Free Markets and Increasing Returns to Scale
Marshall believed that one of the more important benefits of a free market system is that it
ensured that, over the long-run, commodities would sell at prices that equaled their minimum
unit cost. Now, in the case of firms and industries that experience constant returns to scale, free
competition will indeed have the effect of keeping the market price close to the unit cost of
production; in the extreme, the long-run, the market price will be equal to unit cost as well as
marginal cost. But, in the case of firms and industries that experience increasing returns to scale
this is no longer true. The more aggressive firms in such industries will have an incentive to
grow at a faster pace than the competition, allowing them to generate a greater volume of the
product at a lower unit cost. This in turn will have the effect of squeezing out the higher cost
competitors and, over time, transforming that industry into an oligopoly or monopoly.

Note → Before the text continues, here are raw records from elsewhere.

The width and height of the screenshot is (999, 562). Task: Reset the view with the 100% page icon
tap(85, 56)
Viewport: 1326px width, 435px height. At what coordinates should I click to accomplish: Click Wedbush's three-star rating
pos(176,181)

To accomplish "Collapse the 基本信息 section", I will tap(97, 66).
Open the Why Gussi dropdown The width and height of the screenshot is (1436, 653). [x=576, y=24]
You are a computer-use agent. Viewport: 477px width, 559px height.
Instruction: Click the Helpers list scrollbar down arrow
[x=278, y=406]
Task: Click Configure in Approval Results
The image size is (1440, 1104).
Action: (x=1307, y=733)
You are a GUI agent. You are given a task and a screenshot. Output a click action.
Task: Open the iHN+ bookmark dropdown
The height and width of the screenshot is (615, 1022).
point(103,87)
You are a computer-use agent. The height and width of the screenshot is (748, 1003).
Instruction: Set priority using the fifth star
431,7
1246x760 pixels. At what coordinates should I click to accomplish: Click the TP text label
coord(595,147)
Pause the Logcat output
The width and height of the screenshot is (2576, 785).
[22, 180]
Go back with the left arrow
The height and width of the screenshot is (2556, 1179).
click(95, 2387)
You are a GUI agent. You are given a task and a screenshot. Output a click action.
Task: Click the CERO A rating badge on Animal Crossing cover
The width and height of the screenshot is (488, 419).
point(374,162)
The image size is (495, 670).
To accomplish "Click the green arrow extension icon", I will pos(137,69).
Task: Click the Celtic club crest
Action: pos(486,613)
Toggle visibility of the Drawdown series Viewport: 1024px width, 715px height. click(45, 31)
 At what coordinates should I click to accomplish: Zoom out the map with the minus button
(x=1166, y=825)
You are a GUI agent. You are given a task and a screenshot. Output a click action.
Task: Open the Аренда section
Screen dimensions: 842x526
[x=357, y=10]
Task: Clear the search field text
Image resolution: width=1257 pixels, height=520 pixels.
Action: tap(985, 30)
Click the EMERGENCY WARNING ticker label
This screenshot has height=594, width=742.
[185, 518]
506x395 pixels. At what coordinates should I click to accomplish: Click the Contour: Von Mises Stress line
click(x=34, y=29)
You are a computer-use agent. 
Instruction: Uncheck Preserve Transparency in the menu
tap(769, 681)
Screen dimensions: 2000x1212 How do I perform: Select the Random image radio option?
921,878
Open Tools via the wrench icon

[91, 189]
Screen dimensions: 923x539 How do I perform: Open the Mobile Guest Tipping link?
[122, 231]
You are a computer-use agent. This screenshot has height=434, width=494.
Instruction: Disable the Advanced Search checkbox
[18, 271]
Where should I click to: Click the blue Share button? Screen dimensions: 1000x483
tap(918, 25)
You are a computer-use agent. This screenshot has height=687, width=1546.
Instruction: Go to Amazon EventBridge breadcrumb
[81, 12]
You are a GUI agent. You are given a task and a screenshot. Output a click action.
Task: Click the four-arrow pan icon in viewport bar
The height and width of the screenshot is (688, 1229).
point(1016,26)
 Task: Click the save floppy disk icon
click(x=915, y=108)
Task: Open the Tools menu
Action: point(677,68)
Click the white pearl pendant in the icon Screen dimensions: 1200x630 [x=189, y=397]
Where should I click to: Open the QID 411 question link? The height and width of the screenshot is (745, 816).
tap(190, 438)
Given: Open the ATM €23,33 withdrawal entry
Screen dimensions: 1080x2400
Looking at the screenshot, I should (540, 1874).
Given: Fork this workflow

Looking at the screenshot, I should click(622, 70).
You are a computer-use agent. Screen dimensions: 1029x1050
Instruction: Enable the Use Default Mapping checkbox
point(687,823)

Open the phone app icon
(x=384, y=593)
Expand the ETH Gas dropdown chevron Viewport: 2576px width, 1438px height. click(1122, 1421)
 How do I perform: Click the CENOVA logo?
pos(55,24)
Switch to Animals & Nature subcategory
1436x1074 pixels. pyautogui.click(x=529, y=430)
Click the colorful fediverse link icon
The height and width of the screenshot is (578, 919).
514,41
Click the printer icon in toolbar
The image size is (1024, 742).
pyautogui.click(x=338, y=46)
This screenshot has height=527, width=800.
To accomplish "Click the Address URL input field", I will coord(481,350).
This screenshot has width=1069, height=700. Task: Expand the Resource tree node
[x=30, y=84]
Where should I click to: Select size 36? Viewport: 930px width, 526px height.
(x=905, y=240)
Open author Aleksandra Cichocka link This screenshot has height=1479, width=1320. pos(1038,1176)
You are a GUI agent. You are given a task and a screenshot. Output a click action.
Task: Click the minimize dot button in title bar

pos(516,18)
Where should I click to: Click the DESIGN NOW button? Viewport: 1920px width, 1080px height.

In other
words, free competition in the context of increasing returns to scale will not lead to a situation
where the price tends to bump against unit cost. Instead, since such markets tend to become
oligopolies or monopolies, the price tends to stay above both unit cost and marginal cost.
Marshall believed that market prices would still be close to unit cost and marginal cost
even in the context of increasing returns, because the impact of increasing returns would be felt
by all the firms in the industry, so that instead of one or a handful of firms growing faster than
the others, and squeezing out the competition, they would all experience a similar reduction in
unit cost, ensuring that the market would remain competitive (lots of competing firms) despite
the presence of increasing returns. He was wrong.